> WHAT THE EXERCISE ASKS:
Write out the material below word for word, starting with the line that contains "Where should I click to: Select the 20,757.41" and going on through the line that contains "Open the Export", both of those lines included.

Records from a pointing dataset
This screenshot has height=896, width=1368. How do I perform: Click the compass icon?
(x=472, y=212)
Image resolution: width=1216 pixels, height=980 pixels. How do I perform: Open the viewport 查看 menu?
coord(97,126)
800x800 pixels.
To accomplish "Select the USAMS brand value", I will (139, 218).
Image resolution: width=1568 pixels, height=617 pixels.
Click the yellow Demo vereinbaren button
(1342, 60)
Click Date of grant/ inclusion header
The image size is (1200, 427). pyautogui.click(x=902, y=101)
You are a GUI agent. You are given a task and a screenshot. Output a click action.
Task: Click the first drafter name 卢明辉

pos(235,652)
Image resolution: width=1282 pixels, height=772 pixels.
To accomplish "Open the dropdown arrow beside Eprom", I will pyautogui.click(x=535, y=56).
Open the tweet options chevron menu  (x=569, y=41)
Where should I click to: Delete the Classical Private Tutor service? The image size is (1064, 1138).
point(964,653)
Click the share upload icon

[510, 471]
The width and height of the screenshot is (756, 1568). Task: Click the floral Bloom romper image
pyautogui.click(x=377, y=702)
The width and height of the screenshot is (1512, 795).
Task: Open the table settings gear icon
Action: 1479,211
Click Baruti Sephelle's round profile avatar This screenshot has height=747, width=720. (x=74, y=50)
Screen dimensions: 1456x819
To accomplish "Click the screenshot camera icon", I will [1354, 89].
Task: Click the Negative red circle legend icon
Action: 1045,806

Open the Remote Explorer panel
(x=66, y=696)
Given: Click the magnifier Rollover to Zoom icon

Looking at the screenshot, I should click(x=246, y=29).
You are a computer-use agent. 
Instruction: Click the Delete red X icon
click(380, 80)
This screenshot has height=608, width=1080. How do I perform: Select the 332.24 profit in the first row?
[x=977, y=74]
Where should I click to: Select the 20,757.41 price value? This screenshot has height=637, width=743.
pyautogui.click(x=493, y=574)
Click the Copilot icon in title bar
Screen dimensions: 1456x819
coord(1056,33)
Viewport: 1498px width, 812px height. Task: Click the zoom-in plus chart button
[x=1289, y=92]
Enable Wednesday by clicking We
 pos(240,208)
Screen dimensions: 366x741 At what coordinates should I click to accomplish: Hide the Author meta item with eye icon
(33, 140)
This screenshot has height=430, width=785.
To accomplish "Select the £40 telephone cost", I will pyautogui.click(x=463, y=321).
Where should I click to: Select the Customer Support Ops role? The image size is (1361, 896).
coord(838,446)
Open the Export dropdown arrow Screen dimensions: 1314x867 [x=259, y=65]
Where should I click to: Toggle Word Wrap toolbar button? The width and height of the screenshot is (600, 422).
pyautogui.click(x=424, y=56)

> WRITTEN ANSWER:
Where should I click to: Select the 20,757.41 price value? This screenshot has height=637, width=743.
pyautogui.click(x=493, y=574)
Click the Copilot icon in title bar
Screen dimensions: 1456x819
coord(1056,33)
Viewport: 1498px width, 812px height. Task: Click the zoom-in plus chart button
[x=1289, y=92]
Enable Wednesday by clicking We
 pos(240,208)
Screen dimensions: 366x741 At what coordinates should I click to accomplish: Hide the Author meta item with eye icon
(33, 140)
This screenshot has height=430, width=785.
To accomplish "Select the £40 telephone cost", I will pyautogui.click(x=463, y=321).
Where should I click to: Select the Customer Support Ops role? The image size is (1361, 896).
coord(838,446)
Open the Export dropdown arrow Screen dimensions: 1314x867 [x=259, y=65]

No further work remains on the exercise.